** Opening GIVEN DATA block **
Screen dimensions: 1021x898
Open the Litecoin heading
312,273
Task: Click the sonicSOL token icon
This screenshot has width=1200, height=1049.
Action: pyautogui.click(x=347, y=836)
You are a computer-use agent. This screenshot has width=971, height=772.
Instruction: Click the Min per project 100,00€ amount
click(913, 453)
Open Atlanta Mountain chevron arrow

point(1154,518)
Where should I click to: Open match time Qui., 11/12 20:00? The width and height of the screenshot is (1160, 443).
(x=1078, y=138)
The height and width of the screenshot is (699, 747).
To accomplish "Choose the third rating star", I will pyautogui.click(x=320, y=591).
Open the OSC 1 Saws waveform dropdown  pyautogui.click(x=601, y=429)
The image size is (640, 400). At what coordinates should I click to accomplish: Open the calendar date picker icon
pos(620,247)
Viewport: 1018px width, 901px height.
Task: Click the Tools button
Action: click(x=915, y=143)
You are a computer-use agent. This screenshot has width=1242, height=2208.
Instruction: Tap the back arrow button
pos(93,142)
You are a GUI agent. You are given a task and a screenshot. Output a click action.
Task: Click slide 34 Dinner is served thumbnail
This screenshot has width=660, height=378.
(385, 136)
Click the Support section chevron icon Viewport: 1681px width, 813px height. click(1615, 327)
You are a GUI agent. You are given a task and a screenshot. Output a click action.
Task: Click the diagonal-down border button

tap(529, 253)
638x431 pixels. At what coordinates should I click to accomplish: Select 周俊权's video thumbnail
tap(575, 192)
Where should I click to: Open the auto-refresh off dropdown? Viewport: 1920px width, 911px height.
** Closing GIVEN DATA block **
▶ **TASK STATEMENT**
Nothing but an exact copy of the records belongs in the answer.

▶ **RESULT BELOW**
Screen dimensions: 1021x898
Open the Litecoin heading
312,273
Task: Click the sonicSOL token icon
This screenshot has width=1200, height=1049.
Action: pyautogui.click(x=347, y=836)
You are a computer-use agent. This screenshot has width=971, height=772.
Instruction: Click the Min per project 100,00€ amount
click(913, 453)
Open Atlanta Mountain chevron arrow

point(1154,518)
Where should I click to: Open match time Qui., 11/12 20:00? The width and height of the screenshot is (1160, 443).
(x=1078, y=138)
The height and width of the screenshot is (699, 747).
To accomplish "Choose the third rating star", I will pyautogui.click(x=320, y=591).
Open the OSC 1 Saws waveform dropdown  pyautogui.click(x=601, y=429)
The image size is (640, 400). At what coordinates should I click to accomplish: Open the calendar date picker icon
pos(620,247)
Viewport: 1018px width, 901px height.
Task: Click the Tools button
Action: click(x=915, y=143)
You are a computer-use agent. This screenshot has width=1242, height=2208.
Instruction: Tap the back arrow button
pos(93,142)
You are a GUI agent. You are given a task and a screenshot. Output a click action.
Task: Click slide 34 Dinner is served thumbnail
This screenshot has width=660, height=378.
(385, 136)
Click the Support section chevron icon Viewport: 1681px width, 813px height. click(1615, 327)
You are a GUI agent. You are given a task and a screenshot. Output a click action.
Task: Click the diagonal-down border button

tap(529, 253)
638x431 pixels. At what coordinates should I click to accomplish: Select 周俊权's video thumbnail
tap(575, 192)
Where should I click to: Open the auto-refresh off dropdown? Viewport: 1920px width, 911px height.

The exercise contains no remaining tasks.